* ACCIONES REQUERIDAS
A - ¿Concuerdan con la crónica sobre el campesino de la Sierra Maestra estas afirmaciones: (i) Francisco Iñakito deshierba durante veinte minutos antes de levantar la espalda; (ii) el narrador consiguió hacer el fotorreportaje que quería; (iii) Francisco conoce La Habana? Responde sí o no a cada una y cita textualmente las palabras que lo deciden.
B - ¿Podrías seguir escribiendo la crónica sobre el campesino de la Sierra Maestra a partir de su última frase?

* FRAGMENTO DEL TEXTO
_ _ _ _ _ _ _
ANDRÉS LUIS HERRERO PÉREZ,
estudiante de primer año de Periodismo
Facultad de Comunicación,
Universidad de La Habana.

Se recoge las mangas y se seca el sudor de la frente. El calor del sol de la mañana quema su nuca; no importa qué tantos paños se ponga debajo del sombrero para proteger el cuello, pues el resplandor es implacable.

Francisco Iñakito levanta la espalda después de veinte minutos de deshierbe, abarca con la mirada la plantación de café en una ladera de la Sierra Maestra, y dice: “Para que veas lo que es trabajo”.

Tomé el azadón para demostrarle que mi complexión habanera no era indicador ninguno. “Soy hombre como cualquier otro, fuerte como pocos”, pensé. Él sonrió y dijo: “Para deshierbar es mejor las manos, eso estorba”, se me fue a los pies el orgullo.

Quería hacer un fotorreportaje de la vida del campesino en las montañas. Mostrar cómo transitan los días del cubano más puro, ese que es libre de pensamientos importados, pero no lo he logrado. No hay forma de poner tanto amor en una cartulina o papel, es necesario estar ahí y vivirlo.

“No se ensucie usted habanero. Haga sus fotos y déjeme eso a mí”. Él me brindósu casa –a pesar de ser un desconocido-, comida y permitió que tomara fotos a los suyos. Cómo podría dejar de ayudarle, yo no soy de los que se amedrentan con dolores de espalda, insolaciones y ampollas.

“No se preocupe Don Francisco, cuando me canse, paro”, mas no pensaba detenerme. Luego, la labor se interrumpió un momento, a eso de las diez de la mañana. Comimos pan y bebimos café claro, al regazo de un mango frondoso.

Pregunté por sus credos: “Dios”.

Por su música favorita: “Me gusta el Órgano”.

Si conocía La Habana: “No, un guajiro como yo qué tendría que hacer en La Habana”.

Quedó en silencio un momento, momento en que sentí realmente las lomas del Oriente: paz infinita.
_ _ _ _ _ _ _
* ENTRADAS EXTRAÍDAS

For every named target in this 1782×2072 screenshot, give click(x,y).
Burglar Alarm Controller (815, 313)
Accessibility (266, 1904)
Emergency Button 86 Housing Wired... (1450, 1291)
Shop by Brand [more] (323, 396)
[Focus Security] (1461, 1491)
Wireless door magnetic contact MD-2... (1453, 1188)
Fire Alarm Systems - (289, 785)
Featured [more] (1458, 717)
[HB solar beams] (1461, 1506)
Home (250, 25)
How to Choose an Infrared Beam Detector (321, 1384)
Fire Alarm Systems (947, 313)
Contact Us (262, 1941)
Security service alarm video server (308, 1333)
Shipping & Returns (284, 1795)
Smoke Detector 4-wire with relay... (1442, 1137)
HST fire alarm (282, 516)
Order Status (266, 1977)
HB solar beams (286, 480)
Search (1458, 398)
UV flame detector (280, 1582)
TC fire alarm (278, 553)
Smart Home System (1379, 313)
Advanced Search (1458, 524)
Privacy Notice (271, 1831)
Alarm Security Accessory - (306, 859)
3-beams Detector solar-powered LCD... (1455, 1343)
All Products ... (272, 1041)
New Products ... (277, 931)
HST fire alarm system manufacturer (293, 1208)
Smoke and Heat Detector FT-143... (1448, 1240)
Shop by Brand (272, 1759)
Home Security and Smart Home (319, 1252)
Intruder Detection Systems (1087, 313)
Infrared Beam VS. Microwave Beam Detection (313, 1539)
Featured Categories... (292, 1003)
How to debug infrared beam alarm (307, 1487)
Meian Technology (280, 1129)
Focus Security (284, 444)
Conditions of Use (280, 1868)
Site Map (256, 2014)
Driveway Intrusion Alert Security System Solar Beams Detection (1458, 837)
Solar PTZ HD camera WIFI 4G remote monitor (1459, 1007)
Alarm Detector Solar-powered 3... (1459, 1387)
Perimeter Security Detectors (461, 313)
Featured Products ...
_ _ _ _ _ _ _
* RESPUESTAS
A -
(i) Sí: "levanta la espalda después de veinte minutos de deshierbe".
(ii) No: "pero no lo he logrado".
(iii) No: "No, un guajiro como yo qué tendría que hacer en La Habana".

B -
Mi cámara, que no es un gran equipo, me permitía retratar los recodos de una vida tan libre. Pero me daba pena no poder recoger en las imágenes el aroma de tanto verdor.

“Recuerdo una historia, habanero… ¿Se la cuento?”. Me declaro fanático de las historias de montunos, sus mentes tan adaptadas al campo y la sencillez crean universos desconocidos para los citadinos: “¡Claro, hombre!”

Un relato se tornó cinco, no quise detenerle, tal vez no fueran muchas las oportunidades de contar a un total desconocido, fábulas nacidas en largas horas de faena.

Después de una prolongada jornada, manos sangrantes y cientos de fotos, llegamos a su casa, de tablones de palma y yaguas, tan acogedora como generosa su mujer. Preparé mi casa de campaña y me bañé protegido por cuatro paredes del mismo material de la vivienda. Mi abuelo me puso justo donde quería, en casa de un campesino cubano que conoció en su infancia.

“Es hora de comer, muchacho”, fue la primera vez que no me llamó habanero, me regocijé. Comí una gallina criolla de carne dura, pero sabrosa, y terminé mi día fumando un tabaco que me brindó de buena gana Don Francisco.

Tipo de crónica: Reportero sobre el terreno.